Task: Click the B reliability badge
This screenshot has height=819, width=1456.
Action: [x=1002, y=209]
#####
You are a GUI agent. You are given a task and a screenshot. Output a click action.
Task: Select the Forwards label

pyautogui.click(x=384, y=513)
#####
Requirement
Add 31 to each coordinate in the answers and write the listing out again, from the line with "Task: Click the B reliability badge" to the line with "Action: [x=1002, y=209]", both included. Leave every other line as it is.

Solution
Task: Click the B reliability badge
This screenshot has height=819, width=1456.
Action: [x=1033, y=240]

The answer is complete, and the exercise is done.